Please copy exactly the line that contains "The image size" and every line after it through the end of the records, leaving the pictures out.

[Opening Data section]

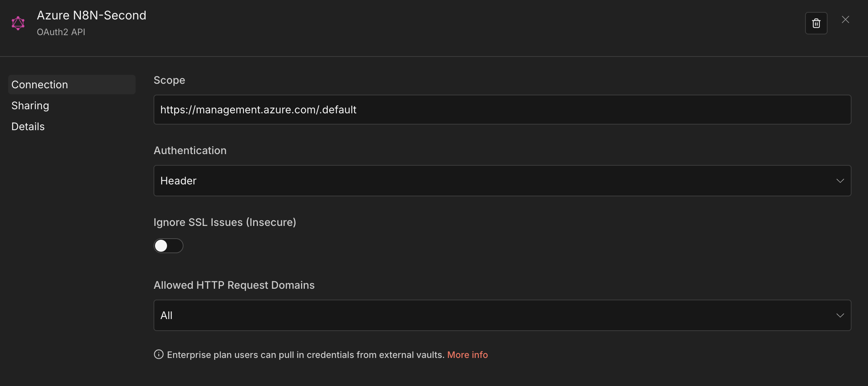Click the info circle icon beside the Enterprise note
The width and height of the screenshot is (868, 386).
159,354
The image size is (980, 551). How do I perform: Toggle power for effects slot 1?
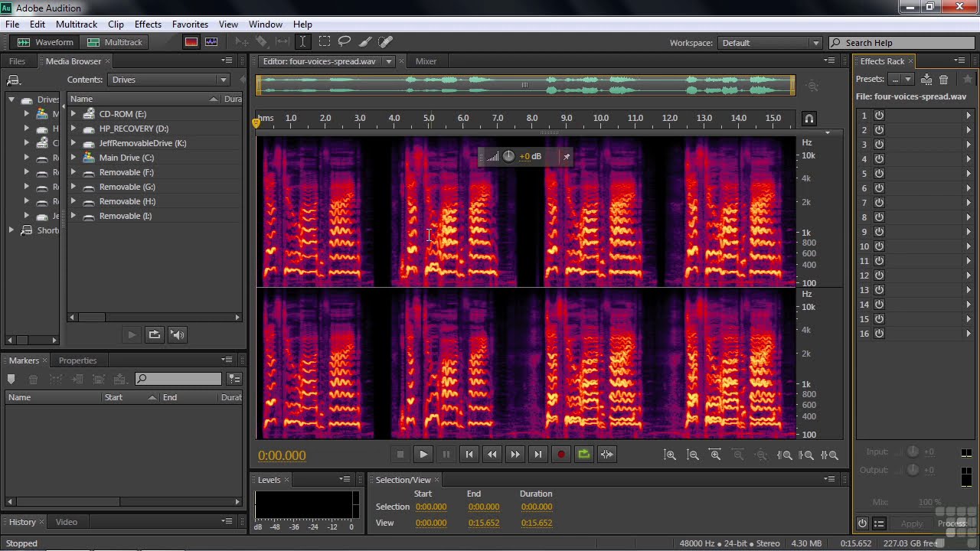tap(879, 116)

[Closing Data section]

• **Exercise answer**
The image size is (980, 551). How do I perform: Toggle power for effects slot 1?
tap(879, 116)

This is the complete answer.